Zadania
**A)** Przedstaw w punktach najważniejsze fakty z akapitu fragmentu rozpoczynającego się od słów „Urodziłem się w Kruszwicy”.
**B)** Odpowiedz na pytania, korzystając z fragmentu:
(i) Kto jest dyrektorem Nadgoplańskiego Parku Tysiąclecia?
(ii) Jakie zwierzę siedziało na głowie psa w dole z wodą?
(iii) Jaką odległość pan Andrzej pokonywał codziennie rowerem przed szkołą?
**C)** Ustal, czy poniższe zdania są zgodne z fragmentem. Każdą odpowiedź (tak lub nie) uzasadnij dokładnym cytatem.
(i) Po wyciągnięciu z dołu pies kontynuował pogoń za jenotem.
(ii) Pan Andrzej urodził się w Kruszwicy.
(iii) Dyrektor parku zdradza turystom wszystkie znane mu historie z życia zwierząt.

Pies goni jenota. Nagle napastnik i potencjalna ofiara wpadają razem do głębokiego dołu wypełnionego wodą. Pracownicy podbiegają na miejsce i oczom swym nie wierzą: z wody wystają nozdrza psa, a na jego głowie siedzi... jenot. I w ten oto sposób napastnik ratuje potencjalną ofiarę. Pracownicy wyciągają zwierzęta z dołu. Jenot znów rusza przed siebie. Wykończony pies dalszą pogoń już sobie odpuszcza.
Takich historii z życia zwierząt Andrzej Sieradzki, dyrektor Nadgoplańskiego Parku Tysiąclecia, zna dziesiątki. Nie wszystkie chce zdradzać. Poznają je turyści, którzy odwiedzają siedzibę NPT lub Rysiówkę na Potrzymiechu.
Takie cuda
- Urodziłem się w Kruszwicy, więc Gopło zawsze było mi bliskie. Jeździłem tu na ryby już jako mały chłopak. Mój wujek miał łódź motorową i zabierał mnie ze sobą - wspomina pan Andrzej. Zawsze w jego najbliższym otoczeniu były zwierzęta. Gdy miał 15 lat, założył hodowlę królików. - Miałem ich prawie dwieście - wyznaje. Śmieje się, gdy widzi moje zdziwienie. Codziennie przed szkołą musiał jeździć 3 kilometry na rowerze, by je oprzątać. Potem hodował też nutrie. - Miałem rękę do zwierząt - przekonuje.

Dane

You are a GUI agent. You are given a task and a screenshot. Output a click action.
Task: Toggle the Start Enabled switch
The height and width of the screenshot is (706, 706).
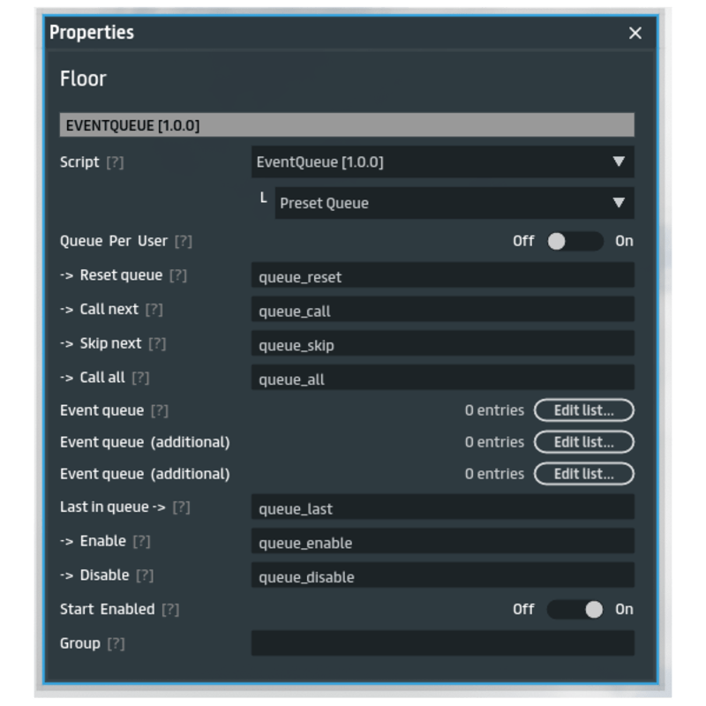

Rozwiązania
**A)**
- Pan Andrzej urodził się w Kruszwicy i Gopło zawsze było mu bliskie.
- Już jako mały chłopak jeździł nad Gopło na ryby. Zabierał go wujek, który miał łódź motorową.
- Zawsze otaczały go zwierzęta.
- W wieku 15 lat założył hodowlę królików, w której miał ich prawie dwieście.
- Codziennie przed szkołą jeździł 3 kilometry na rowerze, by je oprzątać.
- Później hodował także nutrie.
- Twierdzi, że miał rękę do zwierząt.

**B)**
(i) Andrzej Sieradzki.
(ii) Jenot.
(iii) 3 kilometry.

**C)**
(i) Nie: „Wykończony pies dalszą pogoń już sobie odpuszcza.”
(ii) Tak: „Urodziłem się w Kruszwicy”.
(iii) Nie: „Nie wszystkie chce zdradzać.”